Было это зимой 1947 года, и та конференция по финансовой политике явилась одной из многих, проведенных после Бреттон-Вудской. Уайг-Маунтинс для экономистов были тем же, чем когда-то был Париж для художников. И совсем не вредило то, что в часы досуга можно было покататься на лыжах.
У меня не было особого желания присутствовать на самой встрече. Я не был ни экономистом, ни ученым. Не был хорошо знаком с монетаристской теорией. Служба моя у Стиллмана и Чейза состояла в том, чтобы производить оценку той или иной страны и делать предсказания относительно ее будущего, политической стабильности, военной мощи и общественного устройства. Располагая всем этим, финансовые гномы кроили свои собственные рекомендации, которые затем пересылались мне и другим партнерам, а я их комментировал, насколько это было возможно, на языке своих оригинальных построений.
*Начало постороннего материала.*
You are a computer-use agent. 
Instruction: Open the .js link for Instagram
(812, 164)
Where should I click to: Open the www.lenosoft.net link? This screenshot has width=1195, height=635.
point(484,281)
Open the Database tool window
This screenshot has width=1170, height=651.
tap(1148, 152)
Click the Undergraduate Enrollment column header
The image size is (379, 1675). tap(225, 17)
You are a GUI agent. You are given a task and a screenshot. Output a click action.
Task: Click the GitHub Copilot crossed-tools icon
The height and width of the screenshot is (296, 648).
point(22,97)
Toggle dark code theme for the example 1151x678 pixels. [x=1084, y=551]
Например, если мы собирались профинансировать где-нибудь строительство
Моя экономическая интуиция базировалась на понимании десятка-двух основ экономических отношений. Плюс к этому сказывалась симпатия к швейцарцам. Экономические перспективы той или иной страны я измерял относительно швейцарской модели; однако мои оценки всегда оказывались верными – по той единственной причине, что экономические исследования в конечном счете основаны на понимании политики, искусства и национального характера.
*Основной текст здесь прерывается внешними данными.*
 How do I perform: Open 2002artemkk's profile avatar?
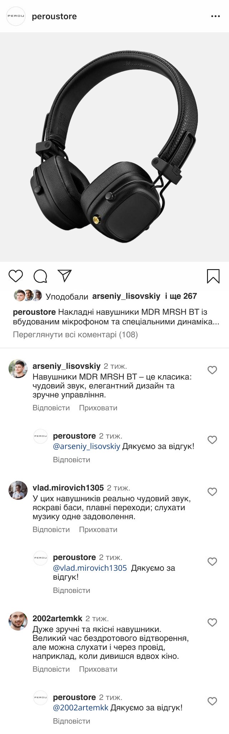(x=18, y=621)

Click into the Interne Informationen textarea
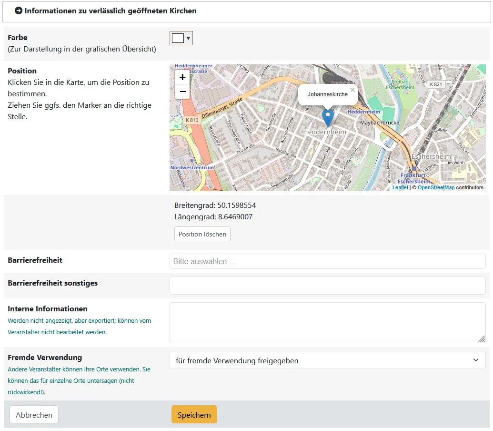pos(327,322)
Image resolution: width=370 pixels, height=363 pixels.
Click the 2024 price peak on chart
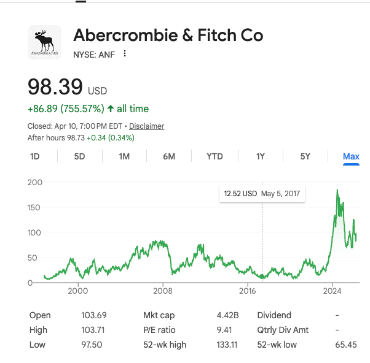click(x=337, y=191)
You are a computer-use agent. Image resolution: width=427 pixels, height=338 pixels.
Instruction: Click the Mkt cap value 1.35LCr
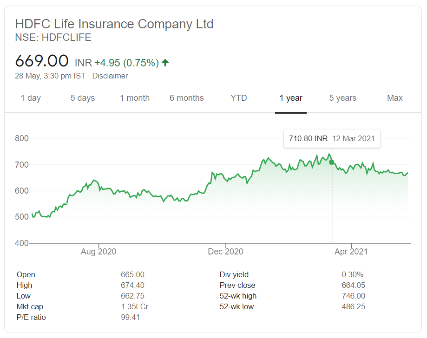click(135, 307)
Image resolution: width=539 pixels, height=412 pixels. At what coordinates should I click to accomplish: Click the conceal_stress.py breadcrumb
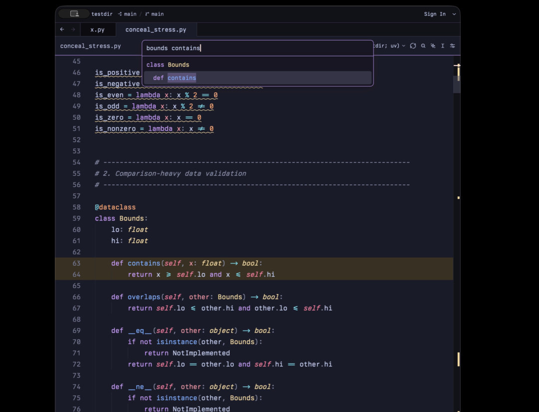(x=90, y=46)
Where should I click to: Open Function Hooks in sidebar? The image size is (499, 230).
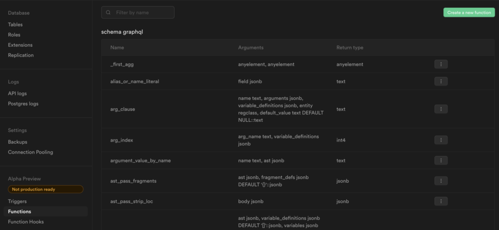26,222
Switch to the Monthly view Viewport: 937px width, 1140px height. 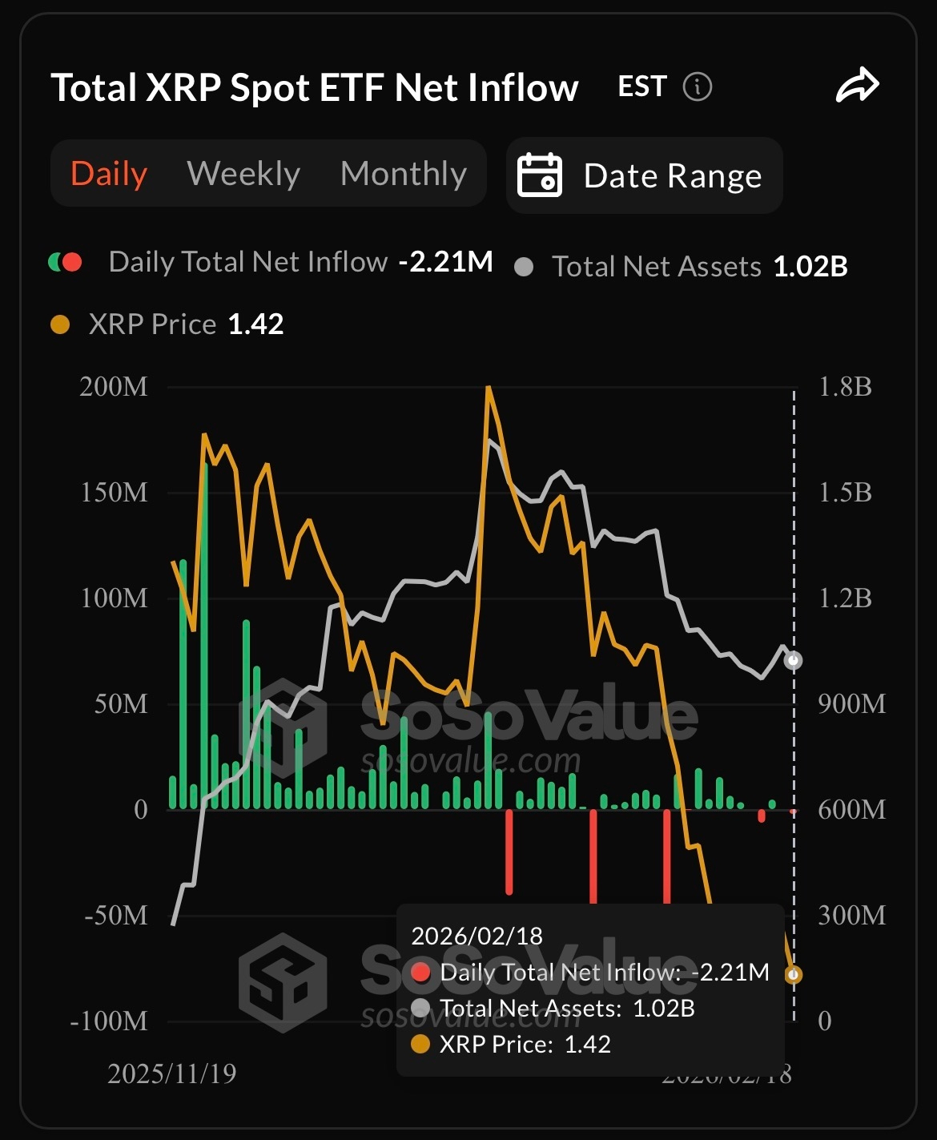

Экономику Швейцарии можно истолковать с помощью пятнадцати слов: свобода, демократия, сбережения, инвестиции, риск, ответственность, тайна, гордость, подготовка, тщательность, аскетизм, мир, предвидение, решительность и честь. У швейцарцев имеется миллион великолепных инвестиций, чтобы жить припеваючи, но первоначальным их импульсом было то, что они абсолютно ничего не имели и жили слишком уединенно в своих горах, чтобы надеяться на то, что кто-то прислушается к их причитаниям.
Весь этот чемодан я мог бы заполнить одним лишь эссе о Швейцарии. Я рос там, и основой моих к ней симпатий является то, что многие годы я провел в тамошних горах. Горы, окутанные туманом или сияющие на солнце, представляют собой сердце этой страны – и, возможно, сердце всего мира.
Директора Стиллмана и Чейза желали, чтобы я овладевал всеми секретами монетаристской теории. Я никогда и не просиживал в офисе. Сильной моей стороной была разведка. Я, бывало, приезжал в какую-нибудь страну, навьючивал себе на спину рюкзак и с месяц ходил повсюду пешком: разговаривал с каждым, кто мне встречался; посещал фабрики, мастерские и магазины; интервьюировал редакторов всех газет, какие можно было найти в провинциальных городишках; изучал доступную статистику; углублялся в карты; проверял отделку и дизайн местной продукции. Проходил вдоль железнодорожных путей, наблюдая, как они обслуживаются, с какой скоростью движутся по ним поезда и насколько они загружены. Несколько недель спустя, закаленный и загорелый, с полностью сформировавшимся в моем мозгу отчетом об экономике данной страны, я наносил визиты руководителям ее правительства и деловых кругов и слушал, как они пытаются обходить все острые углы, которые могли бы быть укрыты от кого другого, но не от меня, исходившего здесь пешком пять сотен миль.
Для Стиллмана и Чейза я был тем же, кем Лоуренс Аравийский был для английских генералов: они не могли без меня обойтись, хотя им этого отчаянно хотелось. Я для них заработал или же сэкономил огромные суммы денег – по нынешнему долларовому курсу буквально миллиарды. Из-за этого они с терпимостью относились к моим вывертам. В большинстве инвестиционных банков я не продержался бы и пяти секунд, но работать у Стиллмана и Чейза я начал в 1918 году и был в фирме таким ветераном, что они старались смотреть на мои странности как на традицию собственной фирмы. А именно: вставал я в пять утра, так что в 5.45 я уже сидел за своим рабочим столом. Это им нравилось. Для них я был идеалом пуританина-протестанта, за исключением того, что я настаивал на послеобеденном сне. Где бы я ни был, после обеда мне требуется час-другой вздремнуть.